Contro la crisi? Impegnare i gioielli di famiglia. Ovvero, “se l’Europa non ci aiuta il premier Conte ha detto che faremo da soli. Ma siccome nessun prestito ci verrà mai concesso senza garanzie, per far fronte al nostro fabbisogno straordinario senza far esplodere il debito pubblico potremmo dare in garanzia il patrimonio immobiliare di proprietà statale”.
Lo propone in un’intervista a la Repubblica il senatore e tesoriere del Partito democratico Luigi Zanda, il quale afferma che la garanzia potrebbe essere costituita “almeno per la parte costituita dagli edifici che ospitano uffici, sedi delle grandi istituzioni, ministeri, teatri, musei...”, come lo possono essere ad esempio Montecitorio, sede dell’Assemblea, e Palazzo Chigi, sede del governo.

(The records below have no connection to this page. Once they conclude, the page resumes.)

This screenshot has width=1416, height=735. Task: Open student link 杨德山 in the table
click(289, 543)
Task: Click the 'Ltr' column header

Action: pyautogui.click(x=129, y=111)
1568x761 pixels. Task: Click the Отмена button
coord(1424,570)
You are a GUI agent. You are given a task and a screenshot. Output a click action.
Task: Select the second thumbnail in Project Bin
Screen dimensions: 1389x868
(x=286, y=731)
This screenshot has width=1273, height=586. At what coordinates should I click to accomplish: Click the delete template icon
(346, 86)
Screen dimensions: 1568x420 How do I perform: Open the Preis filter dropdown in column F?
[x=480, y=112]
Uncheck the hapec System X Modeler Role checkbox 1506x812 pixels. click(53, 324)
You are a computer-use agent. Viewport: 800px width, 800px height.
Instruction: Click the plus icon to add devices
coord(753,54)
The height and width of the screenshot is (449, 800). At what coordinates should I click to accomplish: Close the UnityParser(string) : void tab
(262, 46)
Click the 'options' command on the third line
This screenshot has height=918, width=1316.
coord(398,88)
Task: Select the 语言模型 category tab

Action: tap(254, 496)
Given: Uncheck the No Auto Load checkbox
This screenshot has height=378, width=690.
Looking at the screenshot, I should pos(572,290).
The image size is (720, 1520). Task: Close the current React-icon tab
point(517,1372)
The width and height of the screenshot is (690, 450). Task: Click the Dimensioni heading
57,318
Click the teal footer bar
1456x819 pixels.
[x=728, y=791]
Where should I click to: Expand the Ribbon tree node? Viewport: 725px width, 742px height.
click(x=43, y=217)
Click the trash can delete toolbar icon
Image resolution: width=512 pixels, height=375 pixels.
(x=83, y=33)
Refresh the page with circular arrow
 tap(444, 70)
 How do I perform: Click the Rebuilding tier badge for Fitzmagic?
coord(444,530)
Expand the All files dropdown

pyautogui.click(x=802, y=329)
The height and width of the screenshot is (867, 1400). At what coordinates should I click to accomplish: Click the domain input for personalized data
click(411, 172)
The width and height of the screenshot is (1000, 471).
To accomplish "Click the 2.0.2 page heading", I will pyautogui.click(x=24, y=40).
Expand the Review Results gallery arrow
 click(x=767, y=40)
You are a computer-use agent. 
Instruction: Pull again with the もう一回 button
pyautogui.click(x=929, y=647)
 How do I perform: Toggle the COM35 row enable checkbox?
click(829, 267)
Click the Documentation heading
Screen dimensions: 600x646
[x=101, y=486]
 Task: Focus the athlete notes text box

“Siamo in guerra. E poi parliamo di garanzia, non di vendita”. Perché i beni a cui Zanda si riferisce a “beni già iscritti nel bilancio dello Stato per un valore che si aggira intorno ai 60 miliardi” ai quali poter aggiungere anche “i beni degli enti locali e delle regioni, che sono censiti solo parzialmente e secondo alcuni valgono circa 300 miliardi”.
Per poi domandarsi “se si possa far rientrare anche il demanio non strategico né militare, facendolo concorrere al grande sforzo che attende il Paese”. E poi ci sono i porti e gli aeroporti. Secondo l’esponente dem si tratta di “una vecchia tesi che può tornare attuale” e quanto alle “tecnicalità possono essere risolte in vario modo, ovvero dove potrebbero finire questi beni, se in un fondo o altro, ma “l’importante – conclude – è esaminare la fattibilità in termini politici e istituzionali”, per poi affermare: “meglio dare in garanzia il nostri immobili pubblici anziché affidarsi alla Troika. Che vorrebbe dire cessione di sovranità”.